ABD’nin yeni başkanı Trump züccaciye dükkânına dalmış bir boğa
gibi.
Ortalığı toz duman ediyor, parçalıyor.
Dünya tarihinde bu süreç “Trump tayfunu” diye geçebilir.
.....................
Meksika ile arasına çekilecek duvar için düğmeye bastı.
“Duvarın bedelini yapacağımız ticarette Meksika’dan tahsil
edeceğiz” dedi.
***
Kuzey Afrika ve Ortadoğu’dan 7 ülkenin vatandaşlarına ABD’ye giriş
için vize verilmemesi, vizesi olan ve ABD’de oturan bu ülkelerin
vatandaşları için de hudut dışı kararı...
***
ABD kanunlarının yasaklaması nedeniyle Litvanya, Polonya,
Afganistan gibi başka coğrafyalarda ABD’nin kurduğu -bir süredir
kapalı- merkezlerde “işkenceye” yeşil ışık...
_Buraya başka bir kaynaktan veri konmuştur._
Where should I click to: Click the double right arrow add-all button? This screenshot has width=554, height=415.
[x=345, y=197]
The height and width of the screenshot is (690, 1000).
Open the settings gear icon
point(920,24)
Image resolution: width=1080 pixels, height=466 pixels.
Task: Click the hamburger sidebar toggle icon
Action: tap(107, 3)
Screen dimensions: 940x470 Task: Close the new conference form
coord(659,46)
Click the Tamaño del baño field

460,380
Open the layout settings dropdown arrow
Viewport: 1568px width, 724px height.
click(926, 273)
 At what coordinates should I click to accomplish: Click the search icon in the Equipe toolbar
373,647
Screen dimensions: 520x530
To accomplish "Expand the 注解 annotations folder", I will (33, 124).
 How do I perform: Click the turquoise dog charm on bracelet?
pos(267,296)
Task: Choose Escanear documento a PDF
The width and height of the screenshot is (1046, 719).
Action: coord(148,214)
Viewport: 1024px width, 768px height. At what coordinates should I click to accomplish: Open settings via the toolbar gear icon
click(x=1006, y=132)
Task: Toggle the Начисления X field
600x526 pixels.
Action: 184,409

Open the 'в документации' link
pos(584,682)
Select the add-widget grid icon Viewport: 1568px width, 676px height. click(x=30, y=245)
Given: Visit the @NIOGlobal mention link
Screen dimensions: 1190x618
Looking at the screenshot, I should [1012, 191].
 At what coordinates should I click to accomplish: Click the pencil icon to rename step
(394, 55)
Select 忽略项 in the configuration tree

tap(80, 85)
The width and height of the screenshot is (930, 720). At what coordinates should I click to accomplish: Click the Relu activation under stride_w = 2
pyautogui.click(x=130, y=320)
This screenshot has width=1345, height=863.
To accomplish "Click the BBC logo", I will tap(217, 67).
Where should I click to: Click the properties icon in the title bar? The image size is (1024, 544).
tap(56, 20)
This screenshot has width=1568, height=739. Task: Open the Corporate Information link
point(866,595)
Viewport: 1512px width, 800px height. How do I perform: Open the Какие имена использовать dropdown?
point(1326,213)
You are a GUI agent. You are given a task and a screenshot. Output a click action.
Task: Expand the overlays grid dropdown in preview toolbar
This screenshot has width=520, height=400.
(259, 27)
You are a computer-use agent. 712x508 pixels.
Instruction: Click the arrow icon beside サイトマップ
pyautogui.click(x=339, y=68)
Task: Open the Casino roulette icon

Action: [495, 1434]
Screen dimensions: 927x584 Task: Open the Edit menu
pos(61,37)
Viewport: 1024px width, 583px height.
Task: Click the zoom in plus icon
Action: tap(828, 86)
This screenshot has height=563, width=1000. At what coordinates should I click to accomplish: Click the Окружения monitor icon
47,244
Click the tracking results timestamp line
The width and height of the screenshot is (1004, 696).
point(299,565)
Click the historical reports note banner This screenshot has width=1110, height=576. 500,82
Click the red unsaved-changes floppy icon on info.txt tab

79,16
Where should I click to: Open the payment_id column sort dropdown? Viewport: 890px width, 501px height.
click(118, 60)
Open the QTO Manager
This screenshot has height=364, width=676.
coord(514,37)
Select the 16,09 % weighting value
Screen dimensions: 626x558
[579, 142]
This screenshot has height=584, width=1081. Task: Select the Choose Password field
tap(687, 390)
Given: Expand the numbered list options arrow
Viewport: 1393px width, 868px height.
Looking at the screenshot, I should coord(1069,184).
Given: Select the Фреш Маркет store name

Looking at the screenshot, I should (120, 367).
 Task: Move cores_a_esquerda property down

“CIA ile konuştum, ‘teröriste karşı işkence işe yarıyor mu’ diye
sordum. ‘Yarıyor’ cevabını aldım. O halde yapılacak” diye de
açıkladı.
ABD tarihinde ilk kez bir başkan resmen “işkence” için olumlu
konuşuyor.
***
Uzakdoğu ülkeleriyle ticaret anlaşmalarını “ıskartaya”
çıkartıyor.
Asıl hedef elbette Çin.
Oysa ABD ile Çin arasında ilişkilerin kurulması için nasıl da
zorluklardan geçilmişti.
ABD’nin efsane Dışişleri Bakanı Henry Kissinger’ın mimarı olduğu bu
yakınlaşma ABD ve Çin “ping pong” takımlarının maçlarıyla
başlamıştı.
Ve bu yakınlaşma sürecine “ping pong diplomasisi” adı
verilmişti.
Trump Çin’i küplere bindiren bu ticari anlaşmaları “rafa
kaldırmanın” ötesinde bir de “milliyetçi Çin” de denilen
“Formoza’yı resmen tanıyacağını” da açıkladı.
Sanki bela arıyor gibi...
***
Ya “Kudüs’ün, ABD tarafından resmen İsrail başkenti olarak
tanınacağı” bombası!
Ortadoğu’da barışı hele olası bir “İsrail-Filistin anlaşmasını”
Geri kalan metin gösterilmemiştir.